▶ _What is asked_
Copy the following records word for word, keeping every line as it appears.

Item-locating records
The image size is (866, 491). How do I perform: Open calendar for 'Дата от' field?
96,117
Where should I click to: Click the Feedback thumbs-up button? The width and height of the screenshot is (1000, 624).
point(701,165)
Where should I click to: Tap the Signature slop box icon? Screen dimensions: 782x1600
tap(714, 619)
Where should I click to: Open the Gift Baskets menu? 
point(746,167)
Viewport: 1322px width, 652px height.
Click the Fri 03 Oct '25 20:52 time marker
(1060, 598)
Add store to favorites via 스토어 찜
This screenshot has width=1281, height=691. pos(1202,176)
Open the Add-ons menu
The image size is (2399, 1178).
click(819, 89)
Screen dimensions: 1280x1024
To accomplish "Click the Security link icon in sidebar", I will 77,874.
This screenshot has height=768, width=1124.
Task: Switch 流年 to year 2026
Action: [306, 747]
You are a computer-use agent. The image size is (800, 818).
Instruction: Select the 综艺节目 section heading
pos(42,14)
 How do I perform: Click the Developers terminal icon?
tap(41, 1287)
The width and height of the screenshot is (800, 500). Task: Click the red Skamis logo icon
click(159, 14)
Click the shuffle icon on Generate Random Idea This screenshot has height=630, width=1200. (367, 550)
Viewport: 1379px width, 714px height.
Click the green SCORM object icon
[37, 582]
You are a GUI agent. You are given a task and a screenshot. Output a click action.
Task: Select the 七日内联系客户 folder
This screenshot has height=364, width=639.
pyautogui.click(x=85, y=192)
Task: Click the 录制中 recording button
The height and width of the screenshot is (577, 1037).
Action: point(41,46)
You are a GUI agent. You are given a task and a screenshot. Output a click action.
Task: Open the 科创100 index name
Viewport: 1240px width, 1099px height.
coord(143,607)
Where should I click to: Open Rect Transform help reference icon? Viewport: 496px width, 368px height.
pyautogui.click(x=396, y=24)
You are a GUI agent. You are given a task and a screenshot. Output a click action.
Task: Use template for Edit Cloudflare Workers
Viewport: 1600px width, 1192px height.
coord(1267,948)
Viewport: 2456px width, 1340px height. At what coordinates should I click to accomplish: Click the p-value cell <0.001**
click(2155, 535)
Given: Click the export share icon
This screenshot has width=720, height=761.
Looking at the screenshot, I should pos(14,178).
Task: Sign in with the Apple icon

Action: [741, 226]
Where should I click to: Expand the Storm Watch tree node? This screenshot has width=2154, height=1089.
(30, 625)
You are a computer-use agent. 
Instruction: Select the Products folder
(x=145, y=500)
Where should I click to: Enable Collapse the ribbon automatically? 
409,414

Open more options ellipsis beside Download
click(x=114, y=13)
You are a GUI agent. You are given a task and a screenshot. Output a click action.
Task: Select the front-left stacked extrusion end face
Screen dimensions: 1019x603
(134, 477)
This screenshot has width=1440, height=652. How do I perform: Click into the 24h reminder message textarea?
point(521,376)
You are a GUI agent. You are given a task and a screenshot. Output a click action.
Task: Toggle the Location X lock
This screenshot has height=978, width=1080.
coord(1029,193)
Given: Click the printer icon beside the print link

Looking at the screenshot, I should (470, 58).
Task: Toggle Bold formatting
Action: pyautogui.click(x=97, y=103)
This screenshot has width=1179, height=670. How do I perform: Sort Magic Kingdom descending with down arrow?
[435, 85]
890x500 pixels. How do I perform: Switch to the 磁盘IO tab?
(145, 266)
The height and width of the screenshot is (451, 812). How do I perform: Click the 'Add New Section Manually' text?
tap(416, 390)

▶ _Full answer_
The image size is (866, 491). How do I perform: Open calendar for 'Дата от' field?
96,117
Where should I click to: Click the Feedback thumbs-up button? The width and height of the screenshot is (1000, 624).
point(701,165)
Where should I click to: Tap the Signature slop box icon? Screen dimensions: 782x1600
tap(714, 619)
Where should I click to: Open the Gift Baskets menu? 
point(746,167)
Viewport: 1322px width, 652px height.
Click the Fri 03 Oct '25 20:52 time marker
(1060, 598)
Add store to favorites via 스토어 찜
This screenshot has width=1281, height=691. pos(1202,176)
Open the Add-ons menu
The image size is (2399, 1178).
click(819, 89)
Screen dimensions: 1280x1024
To accomplish "Click the Security link icon in sidebar", I will 77,874.
This screenshot has height=768, width=1124.
Task: Switch 流年 to year 2026
Action: [306, 747]
You are a computer-use agent. The image size is (800, 818).
Instruction: Select the 综艺节目 section heading
pos(42,14)
 How do I perform: Click the Developers terminal icon?
tap(41, 1287)
The width and height of the screenshot is (800, 500). Task: Click the red Skamis logo icon
click(159, 14)
Click the shuffle icon on Generate Random Idea This screenshot has height=630, width=1200. (367, 550)
Viewport: 1379px width, 714px height.
Click the green SCORM object icon
[37, 582]
You are a GUI agent. You are given a task and a screenshot. Output a click action.
Task: Select the 七日内联系客户 folder
This screenshot has height=364, width=639.
pyautogui.click(x=85, y=192)
Task: Click the 录制中 recording button
The height and width of the screenshot is (577, 1037).
Action: point(41,46)
You are a GUI agent. You are given a task and a screenshot. Output a click action.
Task: Open the 科创100 index name
Viewport: 1240px width, 1099px height.
coord(143,607)
Where should I click to: Open Rect Transform help reference icon? Viewport: 496px width, 368px height.
pyautogui.click(x=396, y=24)
You are a GUI agent. You are given a task and a screenshot. Output a click action.
Task: Use template for Edit Cloudflare Workers
Viewport: 1600px width, 1192px height.
coord(1267,948)
Viewport: 2456px width, 1340px height. At what coordinates should I click to accomplish: Click the p-value cell <0.001**
click(2155, 535)
Given: Click the export share icon
This screenshot has width=720, height=761.
Looking at the screenshot, I should pos(14,178).
Task: Sign in with the Apple icon

Action: [741, 226]
Where should I click to: Expand the Storm Watch tree node? This screenshot has width=2154, height=1089.
(30, 625)
You are a computer-use agent. 
Instruction: Select the Products folder
(x=145, y=500)
Where should I click to: Enable Collapse the ribbon automatically? 
409,414

Open more options ellipsis beside Download
click(x=114, y=13)
You are a GUI agent. You are given a task and a screenshot. Output a click action.
Task: Select the front-left stacked extrusion end face
Screen dimensions: 1019x603
(134, 477)
This screenshot has width=1440, height=652. How do I perform: Click into the 24h reminder message textarea?
point(521,376)
You are a GUI agent. You are given a task and a screenshot. Output a click action.
Task: Toggle the Location X lock
This screenshot has height=978, width=1080.
coord(1029,193)
Given: Click the printer icon beside the print link

Looking at the screenshot, I should (470, 58).
Task: Toggle Bold formatting
Action: pyautogui.click(x=97, y=103)
This screenshot has width=1179, height=670. How do I perform: Sort Magic Kingdom descending with down arrow?
[435, 85]
890x500 pixels. How do I perform: Switch to the 磁盘IO tab?
(145, 266)
The height and width of the screenshot is (451, 812). How do I perform: Click the 'Add New Section Manually' text?
tap(416, 390)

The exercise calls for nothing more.